Assignment ->
Copy out every entry that follows, without a single picture.

Given records ->
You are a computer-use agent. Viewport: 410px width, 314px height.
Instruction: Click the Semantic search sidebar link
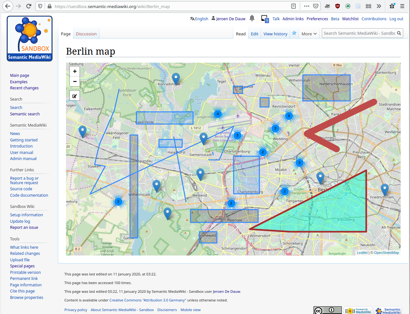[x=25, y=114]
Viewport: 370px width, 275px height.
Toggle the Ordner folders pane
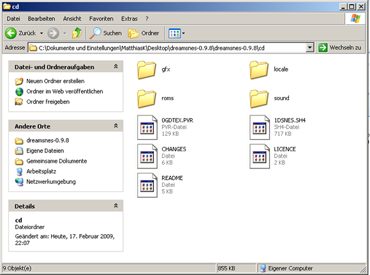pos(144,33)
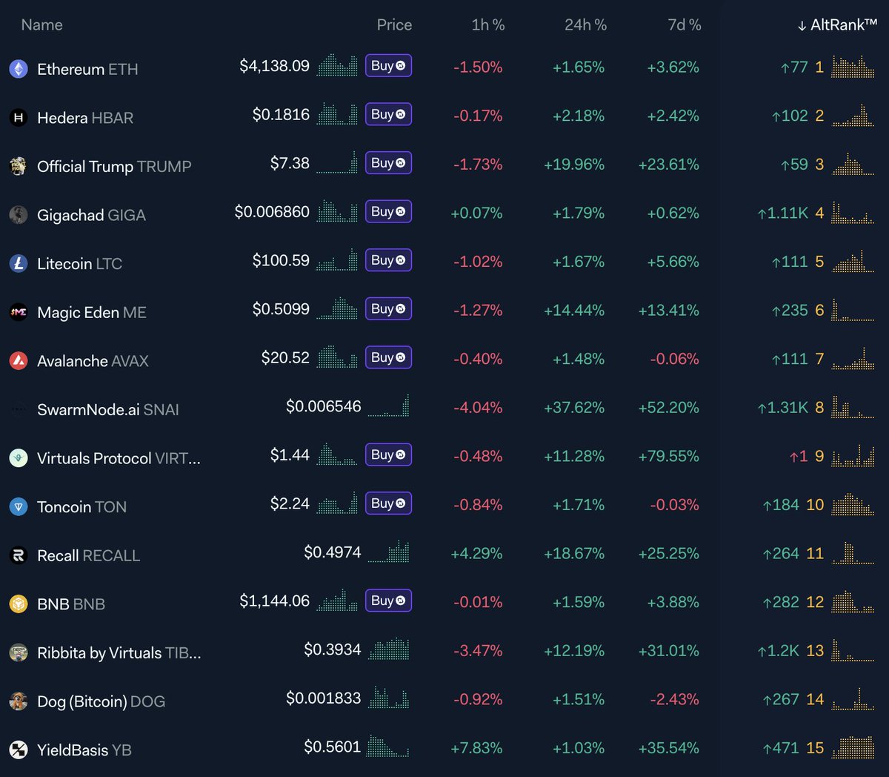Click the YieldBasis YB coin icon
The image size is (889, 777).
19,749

Response to the exercise ->
You are a computer-use agent. Viewport: 410px width, 314px height.
Instruction: Click the Semantic search sidebar link
[x=25, y=114]
Viewport: 370px width, 275px height.
Toggle the Ordner folders pane
pos(144,33)
Click the YieldBasis YB coin icon
The image size is (889, 777).
19,749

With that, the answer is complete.